3. Les « Géorgiques » et la doctrine du travail
Virgile n'a pas changé dans son jugement sur la société : la plus noble et la plus solide humanité n'est à chercher ni dans les écoles des philosophes ni parmi les importants de la ville, mais chez les cultivateurs et ceux qui honorent les dieux des champs. Encore – et ceci est nouveau –, le paysan est celui qui le plus adéquatement peut être pris comme représentatif de la vocation de l'homme ; non pas parce qu'éventuellement il se ferait chanteur mais parce qu'il fait quelque chose, parce qu'il rend le monde plus beau et plus habitable, parce qu'il permet à la nature d'atteindre à une perfection qu'elle ne connaîtrait pas sans lui. De sa charrue il ouvre les voies de l'avenir, il révèle ce qui est.
On reconnaît le tenace espoir de l'âme virgilienne ; mais ses modalités ont changé. Il ne s'agit plus d'attendre un âge d'or se réalisant dans les limites d'une vie humaine ; on ne nous demande plus de nous assurer trop sur les prestiges de la poésie. Le monde va durer longtemps, toujours exposé aux périls, comme une barque que le courant entraîne au rebours de son but ; mais on voit maintenant comment peut y être fait ce qui peut s'y faire : c'est par le travail. Les Géorgiques sont le poème de l'homme au travail dans le monde.
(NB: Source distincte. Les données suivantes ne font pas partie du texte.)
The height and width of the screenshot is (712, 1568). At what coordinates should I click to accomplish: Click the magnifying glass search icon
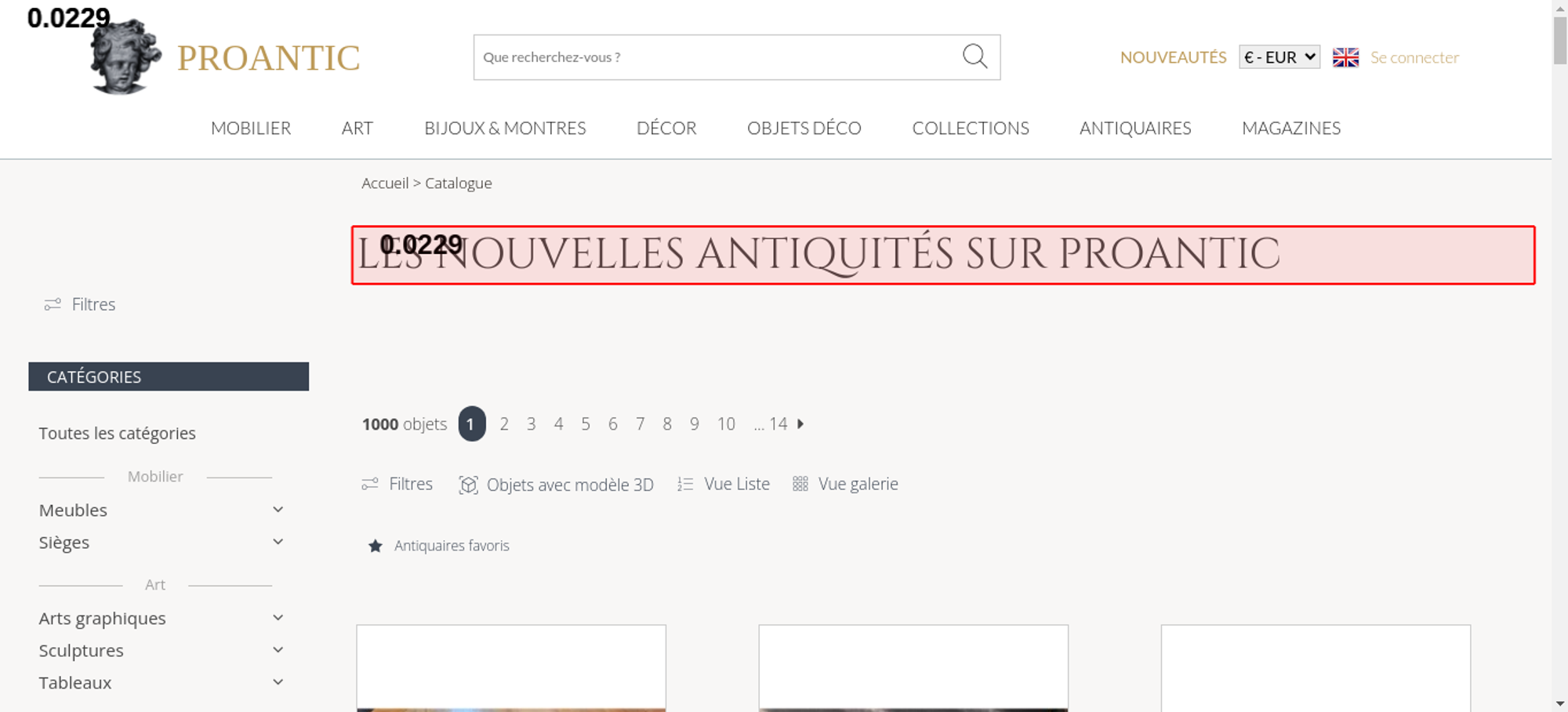[975, 56]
Virgile se place expressément dans la lignée d'Hésiode, poète grec du viie siècle, auteur d'un bref poème Les Travaux et les jours. Mais l'inspiration est bien différente ; Hésiode, comme un agronome, ramène tout à la perspective utilitaire du rendement et du gain ; sa morale renfrognée agite sans cesse la menace de la disette, évoque indéfiniment les mécomptes qui attendent l'exploitant paresseux ou mal avisé. Virgile n'a pas dissimulé les rudesses ou les risques de la vie du paysan ; mais il est sensible à l'aspect démiurgique de son travail, et de même à tout ce qu'il requiert d'ingéniosité, d'inventivité, par là, à ce qu'il apporte à l'homme de dignité et de grandeur.